Historia

El Colegio Curimón fue fundado sobre los pilares de la voluntad, la generosidad y la fe. Hace 20 años, un grupo de personas que deseaban mantener la familia unida, ya que las funciones profesionales de los padres debían cumplirlas en el valle de Aconcagua y las madres debían partir con sus hijos a Santiago, para su formación educacional, se unieron y perseveraron por tener un colegio de buena enseñanza.

Todos trabajaron en pro de este objetivo, sin embargo no lo conseguían, hasta que se encomendaron a la Virgen de los Rayos, aparecida en 1830 en Francia, confiándole a la novicia Catalina Labouré que acuñara una medalla como recordatorio de su aparición y que quienes la llevaran con amor obtuvieran por su mediación, el milagro solicitado.

Se superaron los impedimentos, compraron el terreno y comenzó la construcción. El primer año escolar del Colegio Curimón fue en 1999, con cursos del kindergarten a 2do. Año Básico, y cada año se iban sumando 2 cursos hasta tener en el día de hoy desde Prekinder hasta 4to. Año Medio, contando 320 alumnos.

Misión

“La misión del Colegio Curimón es formar personas íntegras con profunda fe católica, que mediante la excelencia académica, alcancen el pleno desarrollo de sus capacidades, poniéndolas al servicio de la familia y de la sociedad.”

Virgen de los Rayos

Historia de una promesa           

Hace 186 años, en 1830, La Santísima Virgen María se apareció a Santa Catalina Labouré, novicia Francesa de 24 años en su convento de París. Se mostró con los brazos abiertos, con brillantes y hermosos rayos que salían de sus manos. Le dijo que ellos eran todas las  gracias que Ella tenía guardadas, esperando para darlas a quienes se las pidieran.  Le mando también que se acuñara una medalla como recordatorio de su aparición, para que aquellos que la llevaran con amor obtuvieran por su mediación, si era la voluntad del Señor, el milagro que solicitaran. Desde esa época, la devoción a la Virgen de los Rayos (o de la Medalla Milagrosa) se ha extendido por el mundo entero, llevando consuelo y ayuda a quienes la han pedido con fe sincera.
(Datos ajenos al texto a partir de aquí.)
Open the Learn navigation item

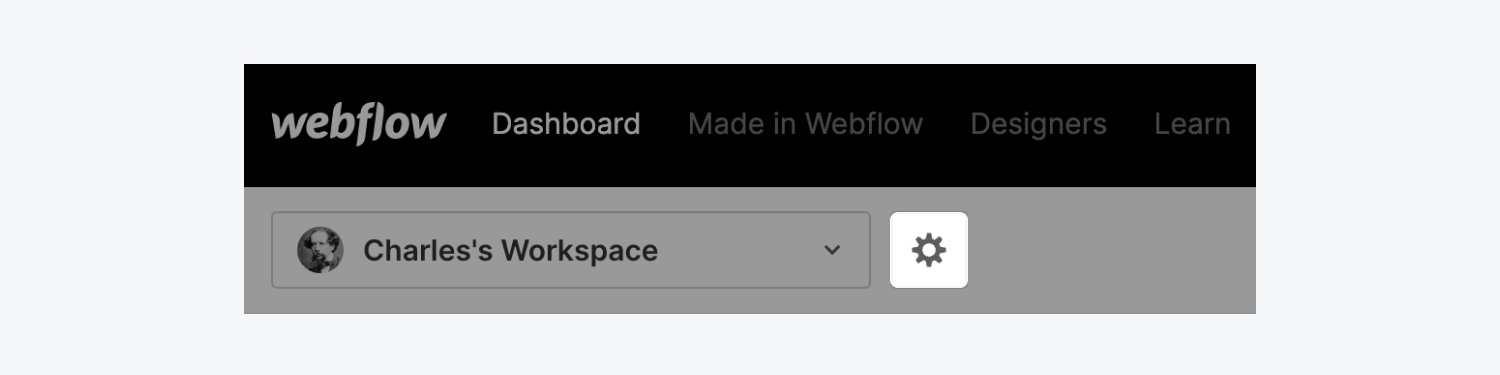[1192, 124]
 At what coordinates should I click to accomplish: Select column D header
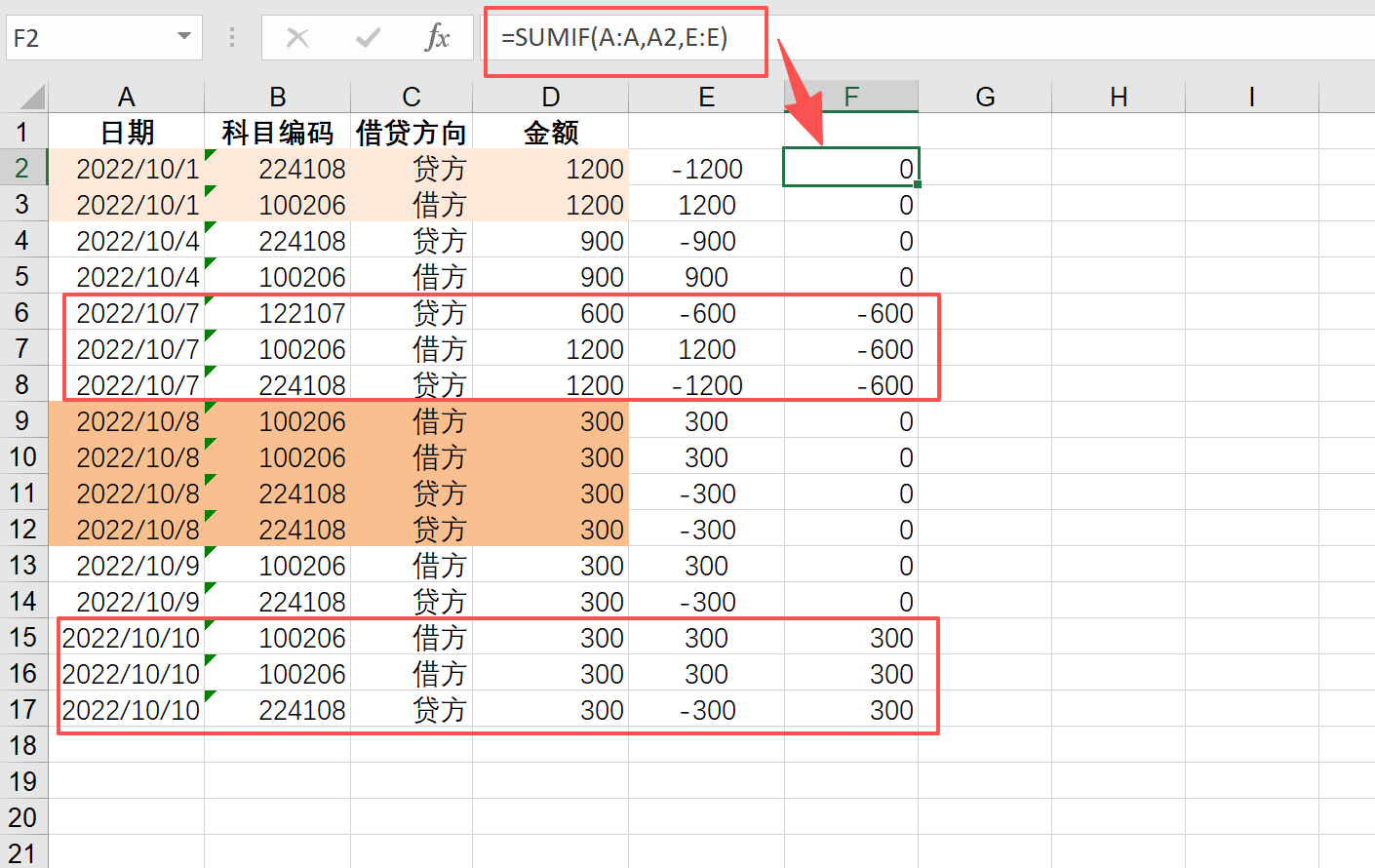tap(550, 97)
Hace poco más de 10 años, acá en San Felipe, hubo un grupo de papás que buscaban afanosamente encontrar para sus hijos e hijas una educación de excelencia, que diera énfasis a todas las disciplinas académicas, además de transmitirles todos los valores cristianos y ayudarlos a crecer en la fe. Se reunieron innumerables veces, acudieron a muchas personas buscando apoyo y financiamiento para la idea, aparte de conversar con la Fundación Barnechea, entidad con más de 20 años de experiencia en la educación, para lograr su asesoría. 18 matrimonios se entusiasmaron con el proyecto y empezaron a trabajarlo para hacerlo realidad. Pero eran pocos y se necesitaban muchos niños y capital propio para poder comenzar, luego de muchas puertas cerradas y desilusiones, parecí que toda la idea no pasaría de ser un sueño. Entonces una mamá del grupo propuso poner el futuro del Colegio al amparo de Nuestra Señora de los Rayos, y pidió a todos que se encomendaran a ella. Otro de los matrimonios, en secreto, prometió a la virgen levantar su imagen si ella hacía el milagro. Pero a pesar de todas las oraciones parecía que la empresa era imposible. Poco a poco el desánimo se fue apoderando de todos y muchos comenzaron a pensar ya en otros colegios para sus niños.

Entonces, con todo perdido, no cuesta imaginarse el rostro amoroso de María, mirando dulcemente a Jesús y diciéndole: “…Hijo, no tienen un Colegio como ellos sueñan…” y el Señor mirando con infinito amor que nada puede negar… Dos maravillosas abuelitas de alumnos de este Colegio creyeron en el proyecto y pusieron lo que faltaba para poder comenzar: una el terreno, aceptando que se lo pagáramos en 7 años pero poniéndolo a nombre de la sociedad y otra prestó el capital, a un costo muy bajo para el Colegio: los cinco panes y dos peces que faltaban para Jesús hiciera el resto.

La historia que sigue casi todos la conoce. Lo que un día fue un sueño ya lleva 15 años siendo una realidad, que poco a poco se ha ido consolidando y ha sido un motor que ha permitido mejorar también a los demás colegios de la zona. Sabemos que aún queda mucho por hacer y que no hemos estado ni estaremos exentos de problemas y traspiés: toda obra buena requiere de trabajo y perseverancia y no se construye sin esfuerzo. Los necesitamos a todos ustedes, alumnos, papás, profesores y personal. Necesitamos su confianza, cariño e infinita paciencia ara que finalmente, siempre con la ayuda invaluable de María Santísima y Jesús, logremos tener el Colegio que todos soñamos para nuestros hijos.